Good luck finding one though, because if you go to a store and look
you'll find maybe 2 games from that category ( all of which are total crap I wouldn't even want to buy)

I'm sick and tired of buying games online so I would like to see some more selection myself.
Maybe the entertainment industry wouldn't have so many problems
if there were at all considerate towards people who don't only like the status quo.

I actually came up with a model for a new kind of business that would easily solve all of these problems without having to pass anything like SOPA at all.
It's too damn bad that these companies don't listen to the little guys like us,
because it's their loss when I stop buying their media altogether over how offended I am by their attempts to violate our privacy rights.

Robert H.
Robert Hamm3 years ago

Brain F there are already laws in the books to stop it. They just can't make their laws enforceable in other lands. I have no problem with stopping it. But this law was not the right tool.
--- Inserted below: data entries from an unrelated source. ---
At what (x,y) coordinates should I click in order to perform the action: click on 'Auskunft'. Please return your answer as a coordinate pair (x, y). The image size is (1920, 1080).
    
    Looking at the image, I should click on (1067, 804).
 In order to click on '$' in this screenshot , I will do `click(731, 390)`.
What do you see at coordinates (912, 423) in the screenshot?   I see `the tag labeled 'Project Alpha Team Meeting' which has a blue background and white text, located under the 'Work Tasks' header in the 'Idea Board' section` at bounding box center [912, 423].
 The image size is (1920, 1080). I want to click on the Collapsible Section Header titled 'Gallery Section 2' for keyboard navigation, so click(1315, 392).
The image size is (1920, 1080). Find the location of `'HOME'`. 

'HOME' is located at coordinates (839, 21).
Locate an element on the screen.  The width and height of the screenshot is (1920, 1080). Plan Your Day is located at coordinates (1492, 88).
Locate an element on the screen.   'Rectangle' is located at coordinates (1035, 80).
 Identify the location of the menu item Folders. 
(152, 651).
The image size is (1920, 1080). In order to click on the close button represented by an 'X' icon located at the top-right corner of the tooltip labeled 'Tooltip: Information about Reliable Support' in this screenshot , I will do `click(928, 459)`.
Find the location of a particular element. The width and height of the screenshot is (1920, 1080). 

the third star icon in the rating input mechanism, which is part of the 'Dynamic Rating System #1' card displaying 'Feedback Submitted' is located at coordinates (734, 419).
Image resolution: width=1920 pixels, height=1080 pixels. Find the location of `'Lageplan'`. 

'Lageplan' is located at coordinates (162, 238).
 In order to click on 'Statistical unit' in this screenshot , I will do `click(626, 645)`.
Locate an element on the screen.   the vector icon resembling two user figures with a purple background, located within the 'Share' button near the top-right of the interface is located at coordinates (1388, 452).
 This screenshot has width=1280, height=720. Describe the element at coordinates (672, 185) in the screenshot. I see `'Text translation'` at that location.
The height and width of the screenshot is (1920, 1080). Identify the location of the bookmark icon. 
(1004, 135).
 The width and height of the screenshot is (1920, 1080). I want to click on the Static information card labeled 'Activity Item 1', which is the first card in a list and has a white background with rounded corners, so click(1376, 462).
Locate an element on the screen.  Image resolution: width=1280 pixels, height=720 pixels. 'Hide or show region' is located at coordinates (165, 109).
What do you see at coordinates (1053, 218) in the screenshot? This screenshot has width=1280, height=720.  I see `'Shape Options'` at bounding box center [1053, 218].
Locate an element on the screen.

Most of the artists are not the ones being short changed anyway. Its the Corps that are hurting. The corps are angry that the new technology has changed their business and they no longer have a monopoly in the market.

This law let them have far too much latitude and it needed to be defeated.

Brian Steele
Brian Steele3 years ago

Remember that the moves to suspend votes on these bills were already in place before last week's on-line protests.

Also remember that while the wording of the bills may well be deemed unreasonable, their intention is not. Illegal file sharing and the theft of copyright intellectual property is wrong. It may be difficult to get the horse back into the stable after it has bolted, but we do at least need to try.

Most people who share files illegally would accept that they could not walk into their local store and walk out with a pocketful of stolen CDs, DVDs, books or newspapers. What's the diffference just because they are electronic versions?